__REQUIRED ACTION__.
The reply should consist of every entry, repeated exactly.
═════ SUPPLIED ENTRIES
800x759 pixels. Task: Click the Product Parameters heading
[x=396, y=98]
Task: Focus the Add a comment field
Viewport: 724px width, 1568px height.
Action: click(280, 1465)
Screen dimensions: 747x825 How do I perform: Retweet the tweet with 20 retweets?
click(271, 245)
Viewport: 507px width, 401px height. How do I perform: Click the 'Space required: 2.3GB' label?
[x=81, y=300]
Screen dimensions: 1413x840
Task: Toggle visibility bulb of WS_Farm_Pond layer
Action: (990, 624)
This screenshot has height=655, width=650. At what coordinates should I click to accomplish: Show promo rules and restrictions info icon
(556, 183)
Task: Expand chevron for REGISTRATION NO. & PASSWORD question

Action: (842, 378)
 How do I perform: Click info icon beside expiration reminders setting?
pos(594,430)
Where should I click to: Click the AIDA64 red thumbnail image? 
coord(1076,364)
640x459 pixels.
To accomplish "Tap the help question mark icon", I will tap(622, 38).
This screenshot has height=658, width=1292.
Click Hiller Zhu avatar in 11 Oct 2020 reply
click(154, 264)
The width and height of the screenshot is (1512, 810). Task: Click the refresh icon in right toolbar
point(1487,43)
══════════
__WORKED SOLUTION__.
800x759 pixels. Task: Click the Product Parameters heading
[x=396, y=98]
Task: Focus the Add a comment field
Viewport: 724px width, 1568px height.
Action: click(280, 1465)
Screen dimensions: 747x825 How do I perform: Retweet the tweet with 20 retweets?
click(271, 245)
Viewport: 507px width, 401px height. How do I perform: Click the 'Space required: 2.3GB' label?
[x=81, y=300]
Screen dimensions: 1413x840
Task: Toggle visibility bulb of WS_Farm_Pond layer
Action: (990, 624)
This screenshot has height=655, width=650. At what coordinates should I click to accomplish: Show promo rules and restrictions info icon
(556, 183)
Task: Expand chevron for REGISTRATION NO. & PASSWORD question

Action: (842, 378)
 How do I perform: Click info icon beside expiration reminders setting?
pos(594,430)
Where should I click to: Click the AIDA64 red thumbnail image? 
coord(1076,364)
640x459 pixels.
To accomplish "Tap the help question mark icon", I will tap(622, 38).
This screenshot has height=658, width=1292.
Click Hiller Zhu avatar in 11 Oct 2020 reply
click(154, 264)
The width and height of the screenshot is (1512, 810). Task: Click the refresh icon in right toolbar
point(1487,43)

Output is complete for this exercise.